Media mogul Barry Diller's IAC on Friday announced that it agreed to buy Care.com in a deal valued at nearly $500 million, one day after detailing plans to spin off all of its shares of online dating company Match Group.
IAC, a holding company for dozens of digital brands, will pay $15 per Care.com share in an all-cash transaction— a 13.2% premium over where Care.com stock closed on Thursday at $13.25 per share.
Shares of Care.com were, indeed, gaining more than 13% on the news at the open.
However, Care.com shares cratered earlier this year from March all-time highs of nearly $26 each, after a Wall Street Journal investigation questioned the online marketplace's vetting process for its caregivers. The company's founder, Shelia Lirio Marcelo, resigned as CEO in August, five months after the Journal story. Following Marcelo's decision to step down, hedge fund Engine Capital, an activist investor, urged Care.com to pursue a sale.
In a CNBC interview on Friday, IAC Chief Executive Officer Joey Levin said that Care.com has made a lot of progress on safety since March.

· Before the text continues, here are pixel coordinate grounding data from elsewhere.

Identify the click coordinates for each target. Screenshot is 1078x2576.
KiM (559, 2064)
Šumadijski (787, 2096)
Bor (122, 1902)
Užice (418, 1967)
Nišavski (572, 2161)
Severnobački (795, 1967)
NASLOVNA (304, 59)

However, he stressed, "Safety is going to be a top priority for us. It is on all of our platforms."
"[You] got to do things like background checks, and you got to give tools to both sides of the market place to make sure people are safe," he added.
As part of the IAC deal, Tim Allen, an IAC executive, will become CEO of Care.com.
"Since our founding 13 years ago, we've delivered on our mission to help millions of people find affordable, high-quality care and caregivers find meaningful work," Marcelo said in the statement announcing the agreement.
Care.com said it has had more than 1.5 million successful matches since it started in 2006, with 374,000 paying families as of the third quarter of 2019.
"We think its a huge marketplace — about a $300 billion market just in the U.S.," Levin said.
Besides safety, IAC's other plans for Care.com include product innovation, monetization and marketing, and new growth areas including senior care, according to the release. The company said that it does not expect to "deliver positive operating profit during the first year of ownership" because of the investments it will be making in Care.com combined with "a number of transaction adjustments."
Another big focus will be "starting to go more towards an on-demand" and "transactional" platform, Levin said. This means not just showing users a list of "care providers who may be available to do their job, but actually helping match them and bring them together and make that transactional on the platform." IAC is also taking similar steps at Angie's List, another one of its marketplaces.
The Care.com deal is expected to close in the first quarter of 2020, according to the release.